#### [Data extract]
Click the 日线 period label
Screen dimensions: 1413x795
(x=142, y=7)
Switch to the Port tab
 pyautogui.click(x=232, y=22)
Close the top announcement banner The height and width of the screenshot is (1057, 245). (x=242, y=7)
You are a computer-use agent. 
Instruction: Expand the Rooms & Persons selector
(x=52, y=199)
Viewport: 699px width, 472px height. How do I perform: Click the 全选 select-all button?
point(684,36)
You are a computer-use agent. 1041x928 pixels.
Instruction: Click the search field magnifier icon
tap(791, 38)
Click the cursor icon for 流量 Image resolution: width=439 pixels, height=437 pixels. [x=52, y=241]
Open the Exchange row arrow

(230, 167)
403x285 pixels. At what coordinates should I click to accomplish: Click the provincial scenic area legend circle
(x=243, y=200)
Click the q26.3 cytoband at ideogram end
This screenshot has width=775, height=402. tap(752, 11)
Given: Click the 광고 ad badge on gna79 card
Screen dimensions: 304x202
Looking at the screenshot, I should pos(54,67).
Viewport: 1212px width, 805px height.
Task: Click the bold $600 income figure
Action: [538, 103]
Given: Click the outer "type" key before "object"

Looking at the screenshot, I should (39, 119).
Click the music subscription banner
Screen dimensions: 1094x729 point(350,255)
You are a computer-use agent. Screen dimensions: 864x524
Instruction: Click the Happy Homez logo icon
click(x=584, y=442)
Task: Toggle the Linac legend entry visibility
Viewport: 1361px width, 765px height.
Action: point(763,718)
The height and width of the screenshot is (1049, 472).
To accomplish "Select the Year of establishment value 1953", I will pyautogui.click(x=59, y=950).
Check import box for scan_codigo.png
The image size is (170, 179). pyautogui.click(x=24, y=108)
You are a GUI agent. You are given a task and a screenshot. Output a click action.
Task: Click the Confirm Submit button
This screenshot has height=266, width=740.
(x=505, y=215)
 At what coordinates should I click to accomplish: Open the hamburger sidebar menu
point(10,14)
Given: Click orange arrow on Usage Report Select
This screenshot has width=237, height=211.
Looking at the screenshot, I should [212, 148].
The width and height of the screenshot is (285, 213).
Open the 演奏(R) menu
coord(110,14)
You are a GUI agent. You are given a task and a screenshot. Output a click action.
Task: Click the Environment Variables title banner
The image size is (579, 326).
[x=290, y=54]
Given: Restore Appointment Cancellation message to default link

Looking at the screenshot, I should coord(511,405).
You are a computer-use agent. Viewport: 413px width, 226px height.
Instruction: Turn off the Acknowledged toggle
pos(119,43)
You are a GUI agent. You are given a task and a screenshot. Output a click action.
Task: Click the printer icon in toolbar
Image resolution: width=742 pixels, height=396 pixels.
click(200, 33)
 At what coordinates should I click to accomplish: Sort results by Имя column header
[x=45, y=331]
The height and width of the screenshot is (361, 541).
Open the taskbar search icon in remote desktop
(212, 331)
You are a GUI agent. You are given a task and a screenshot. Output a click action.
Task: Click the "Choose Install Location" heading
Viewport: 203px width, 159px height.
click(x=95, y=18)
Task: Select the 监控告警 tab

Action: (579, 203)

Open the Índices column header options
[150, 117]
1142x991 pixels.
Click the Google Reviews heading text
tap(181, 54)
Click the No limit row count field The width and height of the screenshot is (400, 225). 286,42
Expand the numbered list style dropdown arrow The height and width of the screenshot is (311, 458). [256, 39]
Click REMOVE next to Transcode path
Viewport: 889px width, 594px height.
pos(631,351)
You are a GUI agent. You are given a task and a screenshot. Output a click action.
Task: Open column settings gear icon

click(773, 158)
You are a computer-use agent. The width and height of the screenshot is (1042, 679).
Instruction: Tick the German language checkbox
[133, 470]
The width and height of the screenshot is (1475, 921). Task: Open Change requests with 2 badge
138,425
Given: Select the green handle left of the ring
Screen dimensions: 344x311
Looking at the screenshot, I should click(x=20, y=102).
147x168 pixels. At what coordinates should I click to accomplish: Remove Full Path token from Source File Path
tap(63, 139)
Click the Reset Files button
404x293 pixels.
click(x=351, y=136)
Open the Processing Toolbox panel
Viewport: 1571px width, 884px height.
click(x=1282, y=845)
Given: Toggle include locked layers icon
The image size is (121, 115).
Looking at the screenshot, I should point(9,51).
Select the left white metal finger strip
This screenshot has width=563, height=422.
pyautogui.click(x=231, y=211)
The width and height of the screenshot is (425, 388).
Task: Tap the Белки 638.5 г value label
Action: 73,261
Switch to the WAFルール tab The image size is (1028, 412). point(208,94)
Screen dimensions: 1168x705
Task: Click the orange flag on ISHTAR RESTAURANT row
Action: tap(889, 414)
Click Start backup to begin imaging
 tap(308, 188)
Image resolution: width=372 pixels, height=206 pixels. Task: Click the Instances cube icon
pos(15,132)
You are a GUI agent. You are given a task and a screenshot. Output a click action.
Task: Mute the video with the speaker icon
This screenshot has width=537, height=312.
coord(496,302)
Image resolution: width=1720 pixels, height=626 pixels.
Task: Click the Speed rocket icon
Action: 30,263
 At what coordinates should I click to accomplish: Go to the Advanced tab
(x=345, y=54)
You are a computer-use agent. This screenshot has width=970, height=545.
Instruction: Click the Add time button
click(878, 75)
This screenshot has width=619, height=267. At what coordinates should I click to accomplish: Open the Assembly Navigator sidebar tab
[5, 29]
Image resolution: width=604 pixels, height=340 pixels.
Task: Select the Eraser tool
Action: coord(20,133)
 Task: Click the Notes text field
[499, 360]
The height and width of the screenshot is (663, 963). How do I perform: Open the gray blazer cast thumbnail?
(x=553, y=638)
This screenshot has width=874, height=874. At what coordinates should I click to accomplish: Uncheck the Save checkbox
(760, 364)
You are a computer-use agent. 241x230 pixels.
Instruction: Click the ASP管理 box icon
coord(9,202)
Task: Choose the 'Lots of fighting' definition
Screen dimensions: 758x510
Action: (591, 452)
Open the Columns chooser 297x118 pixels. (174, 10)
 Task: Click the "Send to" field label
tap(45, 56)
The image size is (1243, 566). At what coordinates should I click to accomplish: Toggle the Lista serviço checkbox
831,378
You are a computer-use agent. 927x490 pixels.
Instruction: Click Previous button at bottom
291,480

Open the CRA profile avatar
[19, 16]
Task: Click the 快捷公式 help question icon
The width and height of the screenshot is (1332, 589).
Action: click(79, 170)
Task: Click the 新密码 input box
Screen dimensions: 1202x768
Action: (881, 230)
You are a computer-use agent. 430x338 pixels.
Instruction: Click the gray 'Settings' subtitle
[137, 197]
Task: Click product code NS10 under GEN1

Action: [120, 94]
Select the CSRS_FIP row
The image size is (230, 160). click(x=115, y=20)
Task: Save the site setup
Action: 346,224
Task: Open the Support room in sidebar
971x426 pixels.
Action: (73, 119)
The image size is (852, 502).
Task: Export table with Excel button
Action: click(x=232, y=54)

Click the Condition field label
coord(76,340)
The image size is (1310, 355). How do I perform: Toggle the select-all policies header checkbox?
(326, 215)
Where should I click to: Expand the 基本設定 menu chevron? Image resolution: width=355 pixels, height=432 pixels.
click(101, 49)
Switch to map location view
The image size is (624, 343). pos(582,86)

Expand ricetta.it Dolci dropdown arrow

#### [Exercise details]
Recopy all the entries faithfully, leaving none out.

#### [Written solution]
Click the 日线 period label
Screen dimensions: 1413x795
(x=142, y=7)
Switch to the Port tab
 pyautogui.click(x=232, y=22)
Close the top announcement banner The height and width of the screenshot is (1057, 245). (x=242, y=7)
You are a computer-use agent. 
Instruction: Expand the Rooms & Persons selector
(x=52, y=199)
Viewport: 699px width, 472px height. How do I perform: Click the 全选 select-all button?
point(684,36)
You are a computer-use agent. 1041x928 pixels.
Instruction: Click the search field magnifier icon
tap(791, 38)
Click the cursor icon for 流量 Image resolution: width=439 pixels, height=437 pixels. [x=52, y=241]
Open the Exchange row arrow

(230, 167)
403x285 pixels. At what coordinates should I click to accomplish: Click the provincial scenic area legend circle
(x=243, y=200)
Click the q26.3 cytoband at ideogram end
This screenshot has width=775, height=402. tap(752, 11)
Given: Click the 광고 ad badge on gna79 card
Screen dimensions: 304x202
Looking at the screenshot, I should pos(54,67).
Viewport: 1212px width, 805px height.
Task: Click the bold $600 income figure
Action: [538, 103]
Given: Click the outer "type" key before "object"

Looking at the screenshot, I should (39, 119).
Click the music subscription banner
Screen dimensions: 1094x729 point(350,255)
You are a computer-use agent. Screen dimensions: 864x524
Instruction: Click the Happy Homez logo icon
click(x=584, y=442)
Task: Toggle the Linac legend entry visibility
Viewport: 1361px width, 765px height.
Action: point(763,718)
The height and width of the screenshot is (1049, 472).
To accomplish "Select the Year of establishment value 1953", I will pyautogui.click(x=59, y=950).
Check import box for scan_codigo.png
The image size is (170, 179). pyautogui.click(x=24, y=108)
You are a GUI agent. You are given a task and a screenshot. Output a click action.
Task: Click the Confirm Submit button
This screenshot has height=266, width=740.
(x=505, y=215)
 At what coordinates should I click to accomplish: Open the hamburger sidebar menu
point(10,14)
Given: Click orange arrow on Usage Report Select
This screenshot has width=237, height=211.
Looking at the screenshot, I should [212, 148].
The width and height of the screenshot is (285, 213).
Open the 演奏(R) menu
coord(110,14)
You are a GUI agent. You are given a task and a screenshot. Output a click action.
Task: Click the Environment Variables title banner
The image size is (579, 326).
[x=290, y=54]
Given: Restore Appointment Cancellation message to default link

Looking at the screenshot, I should coord(511,405).
You are a computer-use agent. Viewport: 413px width, 226px height.
Instruction: Turn off the Acknowledged toggle
pos(119,43)
You are a GUI agent. You are given a task and a screenshot. Output a click action.
Task: Click the printer icon in toolbar
Image resolution: width=742 pixels, height=396 pixels.
click(200, 33)
 At what coordinates should I click to accomplish: Sort results by Имя column header
[x=45, y=331]
The height and width of the screenshot is (361, 541).
Open the taskbar search icon in remote desktop
(212, 331)
You are a GUI agent. You are given a task and a screenshot. Output a click action.
Task: Click the "Choose Install Location" heading
Viewport: 203px width, 159px height.
click(x=95, y=18)
Task: Select the 监控告警 tab

Action: (579, 203)

Open the Índices column header options
[150, 117]
1142x991 pixels.
Click the Google Reviews heading text
tap(181, 54)
Click the No limit row count field The width and height of the screenshot is (400, 225). 286,42
Expand the numbered list style dropdown arrow The height and width of the screenshot is (311, 458). [256, 39]
Click REMOVE next to Transcode path
Viewport: 889px width, 594px height.
pos(631,351)
You are a GUI agent. You are given a task and a screenshot. Output a click action.
Task: Open column settings gear icon

click(773, 158)
You are a computer-use agent. The width and height of the screenshot is (1042, 679).
Instruction: Tick the German language checkbox
[133, 470]
The width and height of the screenshot is (1475, 921). Task: Open Change requests with 2 badge
138,425
Given: Select the green handle left of the ring
Screen dimensions: 344x311
Looking at the screenshot, I should click(x=20, y=102).
147x168 pixels. At what coordinates should I click to accomplish: Remove Full Path token from Source File Path
tap(63, 139)
Click the Reset Files button
404x293 pixels.
click(x=351, y=136)
Open the Processing Toolbox panel
Viewport: 1571px width, 884px height.
click(x=1282, y=845)
Given: Toggle include locked layers icon
The image size is (121, 115).
Looking at the screenshot, I should point(9,51).
Select the left white metal finger strip
This screenshot has width=563, height=422.
pyautogui.click(x=231, y=211)
The width and height of the screenshot is (425, 388).
Task: Tap the Белки 638.5 г value label
Action: 73,261
Switch to the WAFルール tab The image size is (1028, 412). point(208,94)
Screen dimensions: 1168x705
Task: Click the orange flag on ISHTAR RESTAURANT row
Action: tap(889, 414)
Click Start backup to begin imaging
 tap(308, 188)
Image resolution: width=372 pixels, height=206 pixels. Task: Click the Instances cube icon
pos(15,132)
You are a GUI agent. You are given a task and a screenshot. Output a click action.
Task: Mute the video with the speaker icon
This screenshot has width=537, height=312.
coord(496,302)
Image resolution: width=1720 pixels, height=626 pixels.
Task: Click the Speed rocket icon
Action: 30,263
 At what coordinates should I click to accomplish: Go to the Advanced tab
(x=345, y=54)
You are a computer-use agent. This screenshot has width=970, height=545.
Instruction: Click the Add time button
click(878, 75)
This screenshot has width=619, height=267. At what coordinates should I click to accomplish: Open the Assembly Navigator sidebar tab
[5, 29]
Image resolution: width=604 pixels, height=340 pixels.
Task: Select the Eraser tool
Action: coord(20,133)
 Task: Click the Notes text field
[499, 360]
The height and width of the screenshot is (663, 963). How do I perform: Open the gray blazer cast thumbnail?
(x=553, y=638)
This screenshot has width=874, height=874. At what coordinates should I click to accomplish: Uncheck the Save checkbox
(760, 364)
You are a computer-use agent. 241x230 pixels.
Instruction: Click the ASP管理 box icon
coord(9,202)
Task: Choose the 'Lots of fighting' definition
Screen dimensions: 758x510
Action: (591, 452)
Open the Columns chooser 297x118 pixels. (174, 10)
 Task: Click the "Send to" field label
tap(45, 56)
The image size is (1243, 566). At what coordinates should I click to accomplish: Toggle the Lista serviço checkbox
831,378
You are a computer-use agent. 927x490 pixels.
Instruction: Click Previous button at bottom
291,480

Open the CRA profile avatar
[19, 16]
Task: Click the 快捷公式 help question icon
The width and height of the screenshot is (1332, 589).
Action: click(79, 170)
Task: Click the 新密码 input box
Screen dimensions: 1202x768
Action: (881, 230)
You are a computer-use agent. 430x338 pixels.
Instruction: Click the gray 'Settings' subtitle
[137, 197]
Task: Click product code NS10 under GEN1

Action: [120, 94]
Select the CSRS_FIP row
The image size is (230, 160). click(x=115, y=20)
Task: Save the site setup
Action: 346,224
Task: Open the Support room in sidebar
971x426 pixels.
Action: (73, 119)
The image size is (852, 502).
Task: Export table with Excel button
Action: click(x=232, y=54)

Click the Condition field label
coord(76,340)
The image size is (1310, 355). How do I perform: Toggle the select-all policies header checkbox?
(326, 215)
Where should I click to: Expand the 基本設定 menu chevron? Image resolution: width=355 pixels, height=432 pixels.
click(101, 49)
Switch to map location view
The image size is (624, 343). pos(582,86)

Expand ricetta.it Dolci dropdown arrow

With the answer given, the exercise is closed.